● **WHAT IS BEING ASKED**
Summarize the forum post below in two sentences.

● **DOCUMENT SECTION**
──────────────────────────────
Mimi....you're being awfully tough on me. "Running away"? Is that what you REALLY think I'm doing? Or...is it that I've tried every angle there is to chisel into her mind, and anytime I manage to get in, I see more of the exact same? ie - the brief conversation that OMW and myself had which I am now told resulted in big problems in their marriage. Just for fun, here is what I wrote just under one year ago:

Quote
October 29, 2004

I got home yesterday and WW was really, really distant. We sat down to dinner and she sat there with tears rolling down her cheeks. I asked if we could talk about it, and she wouldn't even respond.

Later, I walked in while she was talking to OM on the phone. She was crying and saying something like "Of all people, I thought you understood me...". She stopped talking when she saw me. I, again, asked if we could talk (silence).

Before bed, we sat down and she told me that I had never met her needs, and that she had been miserable for 28 years. She doesn't feel love from me, OM loves her, etc. Tells me there are more things about our past that she can't tell me because she knows it would be too painful for me to bear. She isn't interested in working on the marriage or helping me learn to meet EN's (Emotional Needs) because "those things can't be learned, you just aren't the right person".

She tells me she's crying because I have told OM and OMW that I don't think it is a good idea for them to move here. I'm causing her to lose her "friend", and he's the only one who knows how to meet her EN's.

Through all last night and this morning when I left for work WW is on the phone with OM. I told her that conversation with OM hurts me a lot, but I don't think she heard (or cared).

I'm really having a hard time seeing how I cannot be a doormat. Even though she knows how I hurt when she talks to OM, she talks to him non-stop.



Now, the point I'm trying to make isn't to rehash the past, but to ask what has changed in the past year? Is there now some epiphany that indicates a new revelation on her part? I don't think so, it's just the same old stuff repackaged and sent right back out.

There is no doubt she is panicking.

Last night after the neighborhood association meeting I went to the grocery store. When I got home (about 9:30) she was there, sitting on the front porch swing. So, I went up and talked to her a few minutes (I realized 2Long was right, I couldn't sing YDD). She had brought me some pie (sound familiar?) and wanted to talk. I told her I was tired, hadn't had dinner, and didn't want to have a long conversation.
──────────────────────────────
● **PROVIDED INFORMATION**

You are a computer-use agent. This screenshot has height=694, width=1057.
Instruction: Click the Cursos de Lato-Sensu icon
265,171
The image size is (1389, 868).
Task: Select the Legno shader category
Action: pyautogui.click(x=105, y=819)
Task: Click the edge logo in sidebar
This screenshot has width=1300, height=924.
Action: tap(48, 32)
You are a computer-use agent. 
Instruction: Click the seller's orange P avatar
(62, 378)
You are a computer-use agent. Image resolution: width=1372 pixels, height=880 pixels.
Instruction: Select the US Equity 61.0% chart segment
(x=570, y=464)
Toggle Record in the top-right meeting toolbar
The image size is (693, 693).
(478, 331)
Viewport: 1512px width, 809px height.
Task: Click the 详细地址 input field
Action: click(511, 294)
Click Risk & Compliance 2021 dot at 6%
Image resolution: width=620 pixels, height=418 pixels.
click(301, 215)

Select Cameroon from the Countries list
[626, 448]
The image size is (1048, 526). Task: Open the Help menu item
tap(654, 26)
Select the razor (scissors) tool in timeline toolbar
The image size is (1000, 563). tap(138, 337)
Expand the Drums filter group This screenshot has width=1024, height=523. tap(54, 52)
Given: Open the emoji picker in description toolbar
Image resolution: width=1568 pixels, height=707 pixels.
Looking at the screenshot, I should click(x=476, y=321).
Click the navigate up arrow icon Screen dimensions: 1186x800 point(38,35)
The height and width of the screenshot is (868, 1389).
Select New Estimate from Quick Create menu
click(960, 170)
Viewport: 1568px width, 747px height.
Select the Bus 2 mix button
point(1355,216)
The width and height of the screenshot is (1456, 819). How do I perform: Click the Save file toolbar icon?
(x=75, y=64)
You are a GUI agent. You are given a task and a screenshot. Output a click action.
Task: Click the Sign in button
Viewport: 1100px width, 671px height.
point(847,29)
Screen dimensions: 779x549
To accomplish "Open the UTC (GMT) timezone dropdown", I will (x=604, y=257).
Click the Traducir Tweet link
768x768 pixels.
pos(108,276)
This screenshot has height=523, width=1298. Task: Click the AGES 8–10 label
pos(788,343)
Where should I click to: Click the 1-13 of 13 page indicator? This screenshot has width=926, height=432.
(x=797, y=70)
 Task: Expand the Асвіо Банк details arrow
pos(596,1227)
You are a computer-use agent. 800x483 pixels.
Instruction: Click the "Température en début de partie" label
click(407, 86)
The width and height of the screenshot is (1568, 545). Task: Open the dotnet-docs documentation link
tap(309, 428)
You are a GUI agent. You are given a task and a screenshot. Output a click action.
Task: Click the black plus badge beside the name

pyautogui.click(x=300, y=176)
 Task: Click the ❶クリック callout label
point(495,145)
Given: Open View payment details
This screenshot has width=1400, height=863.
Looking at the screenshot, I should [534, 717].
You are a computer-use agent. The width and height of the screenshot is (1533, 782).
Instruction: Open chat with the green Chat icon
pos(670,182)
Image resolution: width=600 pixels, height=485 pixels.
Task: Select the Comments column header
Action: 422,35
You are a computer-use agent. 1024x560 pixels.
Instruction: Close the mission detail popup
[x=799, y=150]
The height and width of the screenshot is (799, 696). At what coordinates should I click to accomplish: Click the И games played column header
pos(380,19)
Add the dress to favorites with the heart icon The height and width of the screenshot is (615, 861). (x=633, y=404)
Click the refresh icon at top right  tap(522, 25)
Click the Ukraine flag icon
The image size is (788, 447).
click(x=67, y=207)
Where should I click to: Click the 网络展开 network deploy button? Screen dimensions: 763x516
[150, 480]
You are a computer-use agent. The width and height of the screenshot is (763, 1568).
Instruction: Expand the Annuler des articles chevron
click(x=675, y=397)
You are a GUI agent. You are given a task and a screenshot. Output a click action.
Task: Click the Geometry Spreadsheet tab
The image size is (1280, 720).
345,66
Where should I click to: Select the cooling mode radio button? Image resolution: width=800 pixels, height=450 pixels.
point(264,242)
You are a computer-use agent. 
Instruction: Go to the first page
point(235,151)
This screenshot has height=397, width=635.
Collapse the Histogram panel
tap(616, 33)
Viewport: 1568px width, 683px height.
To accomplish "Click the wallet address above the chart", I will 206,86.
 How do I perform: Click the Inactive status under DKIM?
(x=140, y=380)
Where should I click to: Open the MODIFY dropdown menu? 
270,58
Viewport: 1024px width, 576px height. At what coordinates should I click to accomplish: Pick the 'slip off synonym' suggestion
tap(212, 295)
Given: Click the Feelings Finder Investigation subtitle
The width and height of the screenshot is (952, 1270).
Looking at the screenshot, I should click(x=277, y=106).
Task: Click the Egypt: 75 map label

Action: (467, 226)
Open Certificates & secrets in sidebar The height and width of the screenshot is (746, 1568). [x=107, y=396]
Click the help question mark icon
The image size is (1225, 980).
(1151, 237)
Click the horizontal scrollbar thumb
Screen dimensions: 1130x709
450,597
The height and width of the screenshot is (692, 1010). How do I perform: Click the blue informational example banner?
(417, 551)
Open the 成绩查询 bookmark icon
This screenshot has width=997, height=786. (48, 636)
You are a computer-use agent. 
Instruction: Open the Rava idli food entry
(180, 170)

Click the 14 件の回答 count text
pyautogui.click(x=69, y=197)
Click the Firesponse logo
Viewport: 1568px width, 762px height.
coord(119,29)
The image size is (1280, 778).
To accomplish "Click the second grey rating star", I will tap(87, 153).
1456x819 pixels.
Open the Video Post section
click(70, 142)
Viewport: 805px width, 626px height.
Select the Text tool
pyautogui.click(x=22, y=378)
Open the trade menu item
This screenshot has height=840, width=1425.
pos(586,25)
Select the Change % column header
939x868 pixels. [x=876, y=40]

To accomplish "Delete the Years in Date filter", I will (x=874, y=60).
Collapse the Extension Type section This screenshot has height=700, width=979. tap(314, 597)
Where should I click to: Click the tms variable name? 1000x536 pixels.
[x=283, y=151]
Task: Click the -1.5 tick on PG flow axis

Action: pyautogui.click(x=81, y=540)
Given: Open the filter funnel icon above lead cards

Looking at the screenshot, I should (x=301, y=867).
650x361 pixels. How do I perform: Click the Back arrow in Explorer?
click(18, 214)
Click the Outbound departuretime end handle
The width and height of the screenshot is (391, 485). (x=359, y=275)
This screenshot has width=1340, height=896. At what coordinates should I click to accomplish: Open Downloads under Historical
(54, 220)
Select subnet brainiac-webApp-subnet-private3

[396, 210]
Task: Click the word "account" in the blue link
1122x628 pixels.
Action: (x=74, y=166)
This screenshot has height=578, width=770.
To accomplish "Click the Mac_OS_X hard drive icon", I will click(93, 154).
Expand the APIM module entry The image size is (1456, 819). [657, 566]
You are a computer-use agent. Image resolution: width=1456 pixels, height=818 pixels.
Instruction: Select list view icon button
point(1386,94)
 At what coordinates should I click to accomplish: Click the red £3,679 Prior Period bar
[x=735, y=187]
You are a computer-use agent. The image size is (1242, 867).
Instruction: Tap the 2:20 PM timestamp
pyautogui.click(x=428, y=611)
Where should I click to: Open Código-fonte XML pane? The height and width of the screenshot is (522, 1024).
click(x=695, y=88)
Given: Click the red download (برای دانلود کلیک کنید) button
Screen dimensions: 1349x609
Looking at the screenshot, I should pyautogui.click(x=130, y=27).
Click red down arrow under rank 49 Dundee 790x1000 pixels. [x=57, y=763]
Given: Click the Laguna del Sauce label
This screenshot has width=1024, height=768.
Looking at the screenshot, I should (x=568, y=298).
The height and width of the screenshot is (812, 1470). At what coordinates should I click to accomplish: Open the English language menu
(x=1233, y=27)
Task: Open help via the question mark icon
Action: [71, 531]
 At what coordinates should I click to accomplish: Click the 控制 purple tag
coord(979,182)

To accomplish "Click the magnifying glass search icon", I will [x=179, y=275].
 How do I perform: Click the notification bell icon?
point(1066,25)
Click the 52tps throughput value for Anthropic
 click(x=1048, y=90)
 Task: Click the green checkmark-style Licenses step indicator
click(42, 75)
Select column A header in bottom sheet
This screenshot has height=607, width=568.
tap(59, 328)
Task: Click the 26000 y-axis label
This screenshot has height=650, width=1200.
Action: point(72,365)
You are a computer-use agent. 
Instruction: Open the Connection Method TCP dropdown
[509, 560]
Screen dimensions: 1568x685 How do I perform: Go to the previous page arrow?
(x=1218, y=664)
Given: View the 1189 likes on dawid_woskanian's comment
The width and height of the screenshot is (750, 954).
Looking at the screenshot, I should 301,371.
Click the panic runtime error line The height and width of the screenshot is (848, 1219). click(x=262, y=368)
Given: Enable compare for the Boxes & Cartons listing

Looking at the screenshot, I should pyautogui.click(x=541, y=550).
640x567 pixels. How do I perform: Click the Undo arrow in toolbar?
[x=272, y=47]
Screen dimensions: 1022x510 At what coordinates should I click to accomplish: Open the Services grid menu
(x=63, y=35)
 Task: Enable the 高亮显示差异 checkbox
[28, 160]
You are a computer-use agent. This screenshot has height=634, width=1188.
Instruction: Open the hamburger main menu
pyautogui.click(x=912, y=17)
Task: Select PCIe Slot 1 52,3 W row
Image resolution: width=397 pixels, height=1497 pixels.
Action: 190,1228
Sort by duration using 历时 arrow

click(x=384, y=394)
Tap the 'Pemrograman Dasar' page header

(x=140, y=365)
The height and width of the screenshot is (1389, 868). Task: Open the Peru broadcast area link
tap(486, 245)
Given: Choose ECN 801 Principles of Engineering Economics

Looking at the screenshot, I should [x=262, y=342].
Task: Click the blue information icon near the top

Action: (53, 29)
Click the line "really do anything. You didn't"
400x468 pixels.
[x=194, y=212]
──────────────────────────────
● **ANSWER TO THIS EXERCISE**
Responding to Mimi's charge of "running away," the writer quotes an entry from October 29, 2004, in which WW cried over losing her "friend" OM, said the writer had never met her needs, refused to work on the marriage, and kept talking to OM even though she knew it hurt the writer. The writer argues that nothing has changed in the year since, says she is panicking, and describes coming home after a neighborhood association meeting to find her on the porch swing with pie, then turning down a long conversation.